DOES BRITAIN WANT A CHANGE?
In one part of central London this morning though, some voters appeared indifferent to the idea of moving away from the current system.
"It's simple, isn't it?" said Gene Murphy after emerging from a wooden cabin acting as a polling booth in the constituency of Hackney South and Shoreditch. "It's playground rules - whoever gets the most votes wins."
Like many others around the country, the result in Mr. Murphy's constituency is almost a foregone conclusion.
Bookmakers have given the incumbent Labor MP, Meg Hillier, an 83 percent chance of retaining the seat, which she won in 2005 with 16,178 votes, more than half of those cast. Her nearest rival was a Liberal Democrat who received 6,549 votes.
The result illustrates, to an extent, one of the supposed faults of "first past the post" system. In constituencies where one candidate enjoys a large, seemingly insurmountable level of support, many feel that a vote for an alternative is simply wasted.
VOTES THAT DON'T COUNT
On a national basis, the system has the potential for startling mismatches between vote share and seats won.
The second-placed party won the most seats in the 1951 and 1974 elections, for example. The Tories under Margaret Thatcher won the 1979 election with just 43.9 percent of the vote.
That she used that mandate to impose draconian economic reforms, cutting government spending and selling off state-owned businesses, was a major source of bitterness towards her, particularly in parts of northern England and Scotland where there was little support for her party.
The Liberal Democrats think they have the answer - proportional representation, or PR.
It's the dominant system in Europe, where most governments involve coalitions. Smaller parties are able to at least win a toehold in parliament, while in Britain they tend to be squeezed out.
According to Prof. van der Eijk, reform of Britain's voting system is not a "hot" issue, but the average voter, when pressed, would likely agree that the current system is not fair. "On the other hand, there are trade-offs. Do people want a system in which one representative can very clearly be identified with the area in which they have been elected? Or do you want a higher degree of proportionality, in which the links between citizens and their own representative tends to be weaker?"
One argument for PR centers on encouraging greater participation in the democratic process. Worries have increased in the U.K. after the past two general elections were particularly notable for their low levels of turnout, with 59 percent of the electorate voting in 2001 and 61 percent in 2005
"If you look at a number of systems and at the degree of proportionality between the election and the outcome, then you do see that turnout is higher when proportionality is higher," says van der Eijk.
WHAT KIND OF PR?
If the Liberal Democrats get their way, Britain would have a myriad of PR models to choose from.

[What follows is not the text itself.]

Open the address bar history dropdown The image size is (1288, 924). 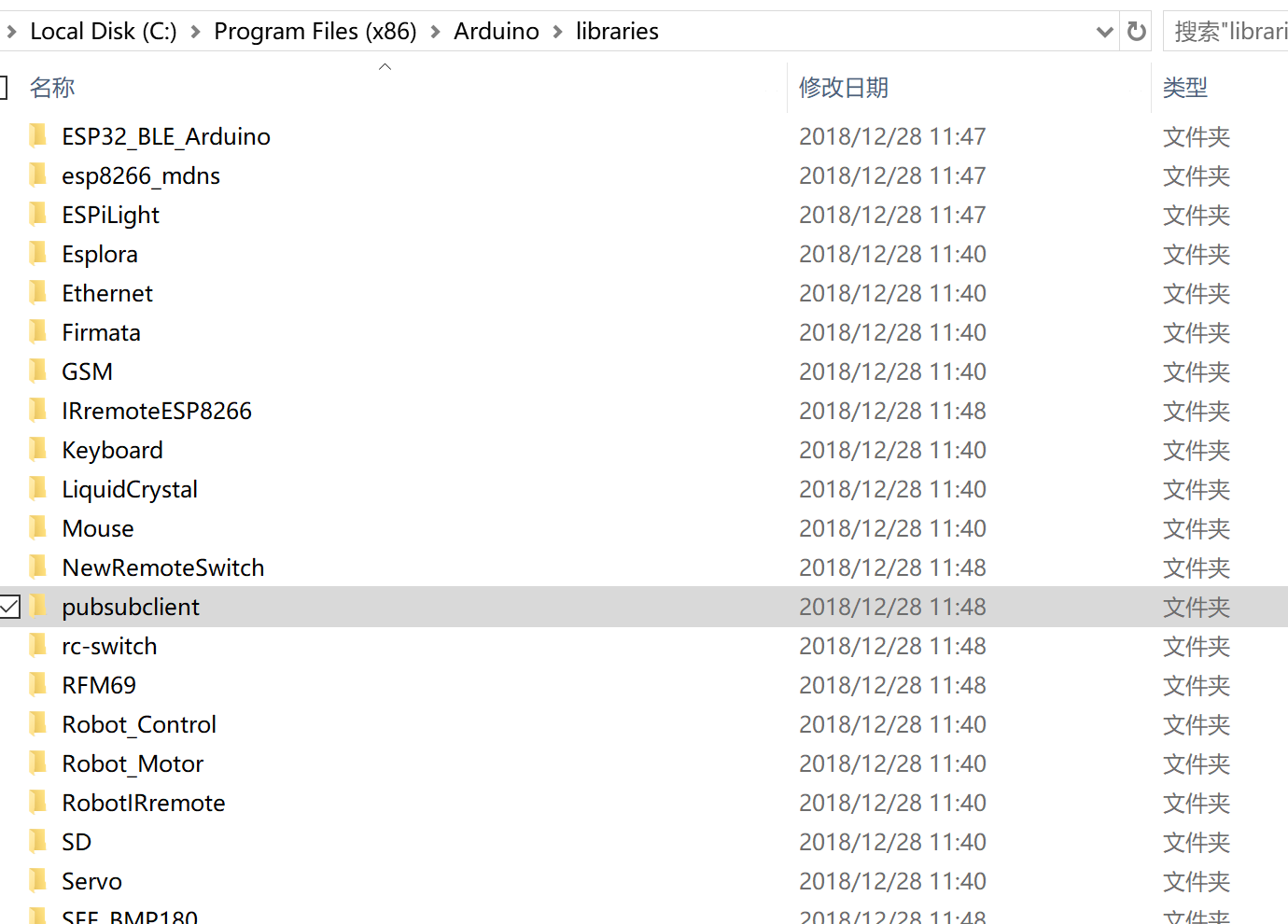pos(1105,31)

One option might be to borrow from Ireland, which operates a variant of PR known as The Single Transferable Vote (STV), in which constituencies have multiple representatives. Its main benefit is to reduce wasted votes for either very popular candidates or those with no chance of winning.

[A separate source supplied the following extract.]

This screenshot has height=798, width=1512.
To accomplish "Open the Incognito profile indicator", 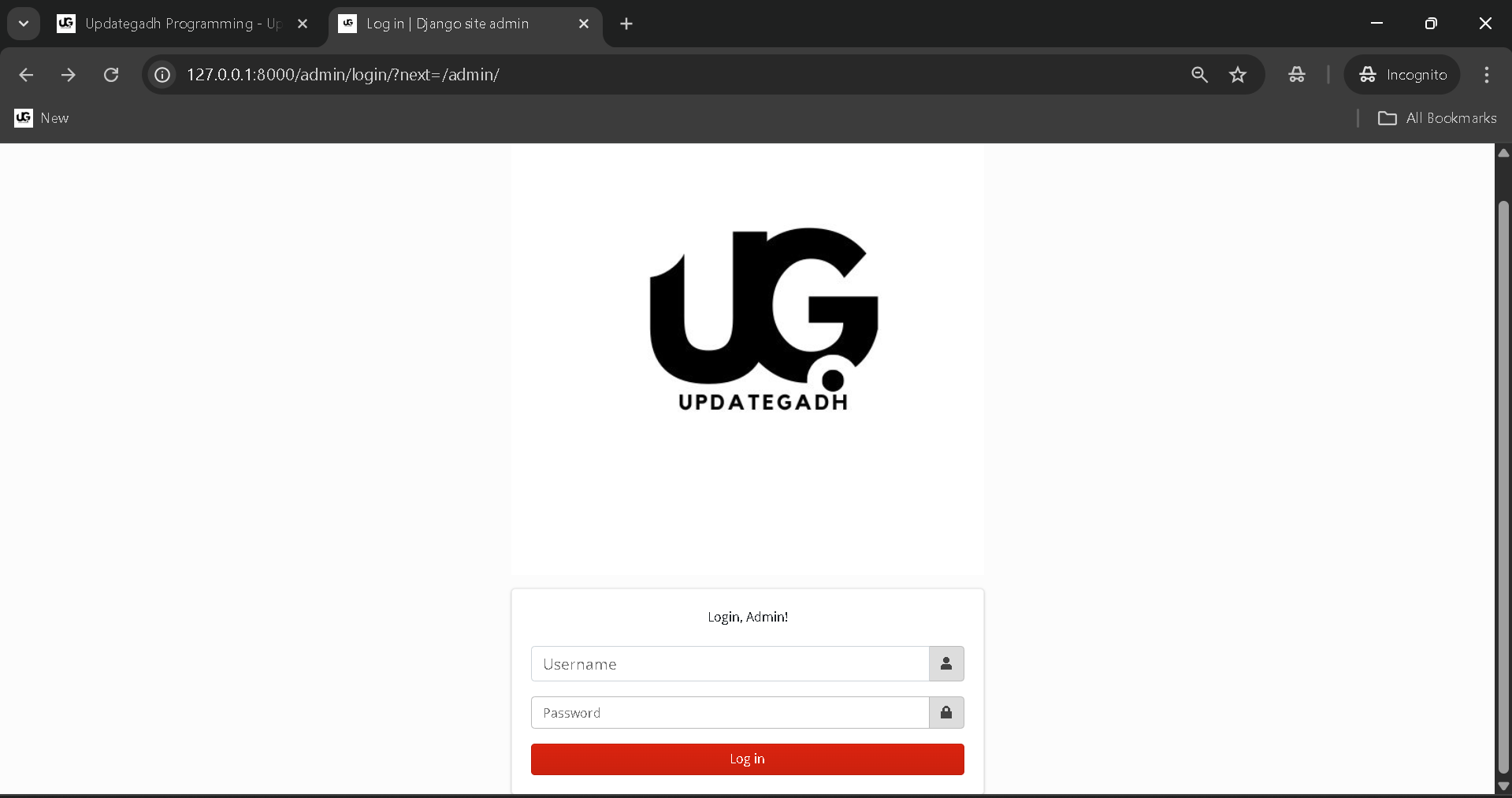I will tap(1402, 75).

Yet according to Adrian Kavanagh of Ireland's University of Maynooth, who has closely studied Irish election turnout, Irish voter participation is low relative to the rest of Europe.
"(With PR) you are less likely to get a spike in the turnout because you don't have ... seats where the result is almost already well known. In Ireland, every constituency is competitive because PR-STV makes for close elections."
If the final newspaper polls of the campaign in Britain are anything to go by, Britain is heading for its closest election in decades.
All put Conservatives in the lead with support ranging between 35 percent and 37 percent. Labour is running second with 28-29 percent support and the Liberal Democrats are on 26 percent.
Applied evenly around the country, the figures would make the Tories the largest party, with between 268 and 294 seats in the House of Commons, but leave them well short of the 326 MPs needs to form a government.